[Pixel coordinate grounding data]
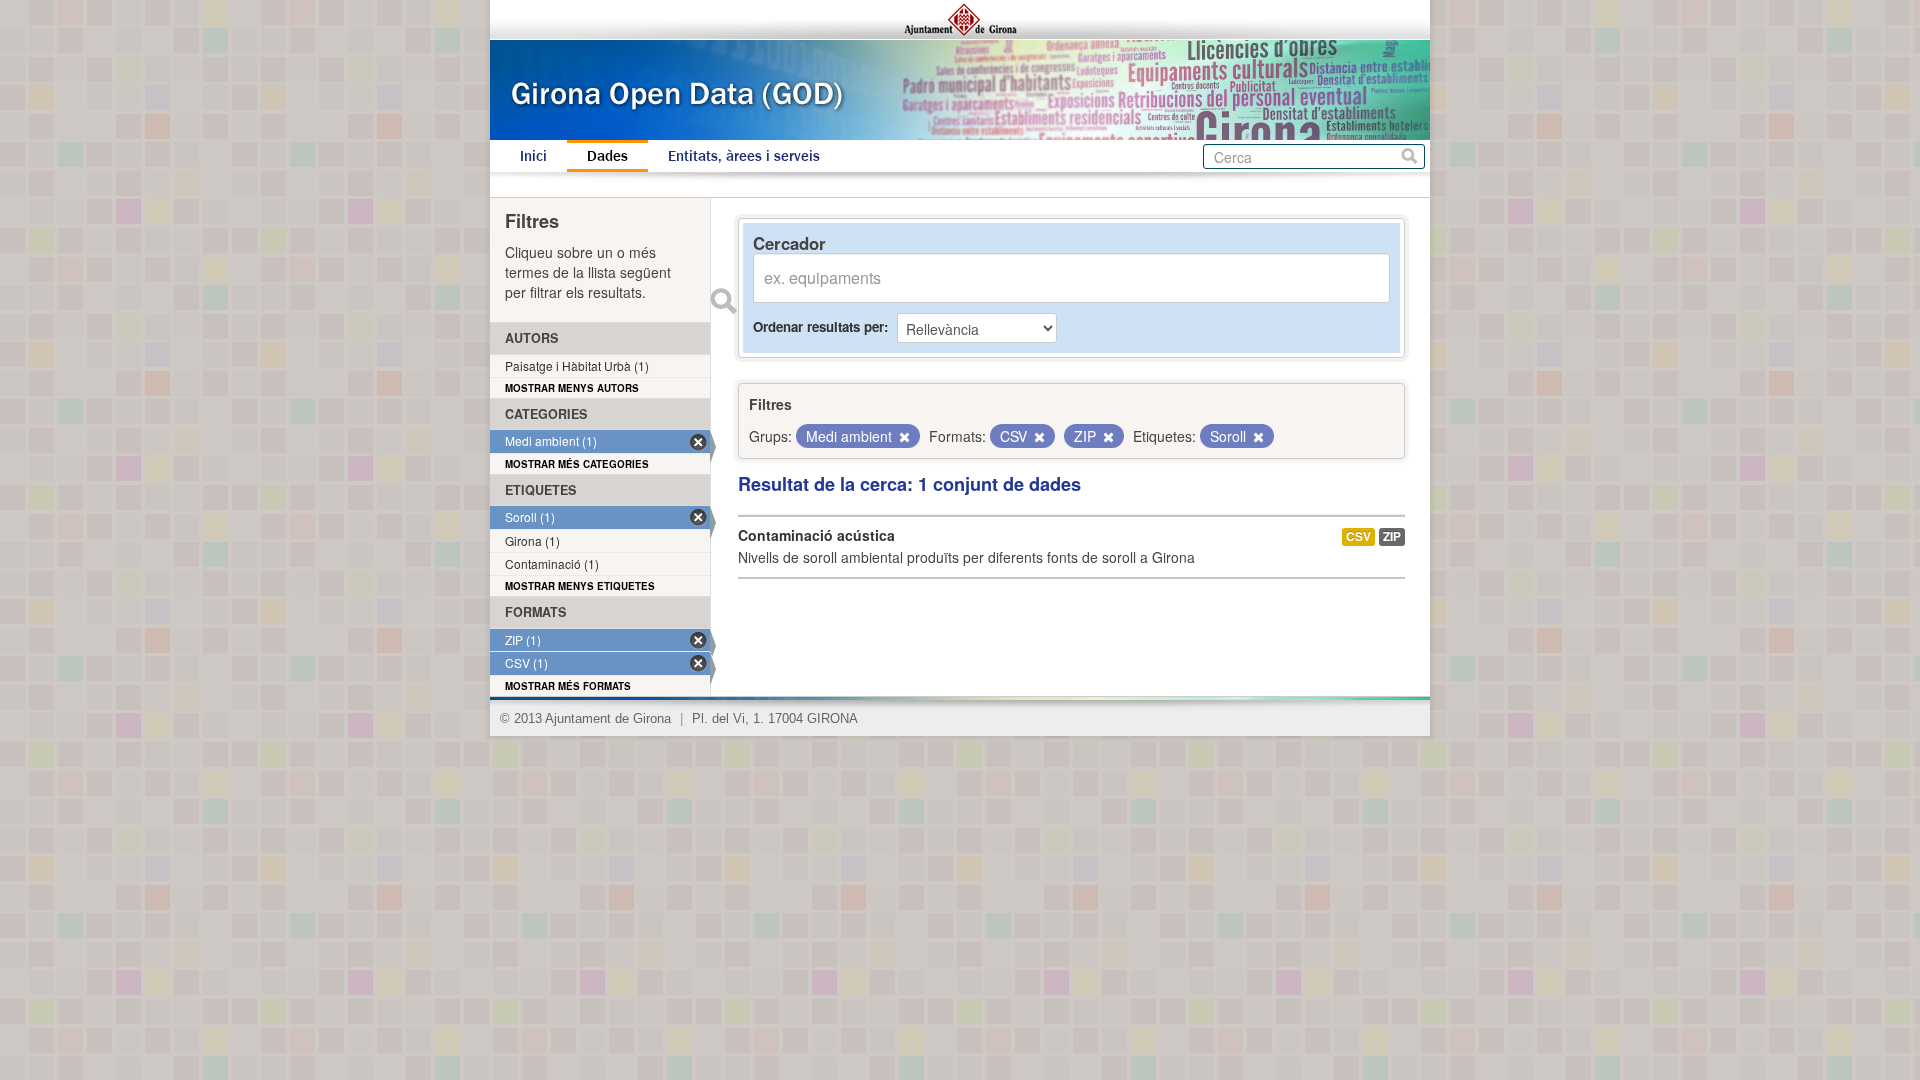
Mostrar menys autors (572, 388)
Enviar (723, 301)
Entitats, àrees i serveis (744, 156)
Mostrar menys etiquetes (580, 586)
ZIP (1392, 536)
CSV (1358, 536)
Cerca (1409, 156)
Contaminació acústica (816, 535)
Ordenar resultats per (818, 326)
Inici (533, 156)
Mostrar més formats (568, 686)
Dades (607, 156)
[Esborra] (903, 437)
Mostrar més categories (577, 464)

◆ **Activity**: Leaving the pictures aside, repeat the data above exactly.

◆ **Final answer**:
Mostrar menys autors (572, 388)
Enviar (723, 301)
Entitats, àrees i serveis (744, 156)
Mostrar menys etiquetes (580, 586)
ZIP (1392, 536)
CSV (1358, 536)
Cerca (1409, 156)
Contaminació acústica (816, 535)
Ordenar resultats per (818, 326)
Inici (533, 156)
Mostrar més formats (568, 686)
Dades (607, 156)
[Esborra] (903, 437)
Mostrar més categories (577, 464)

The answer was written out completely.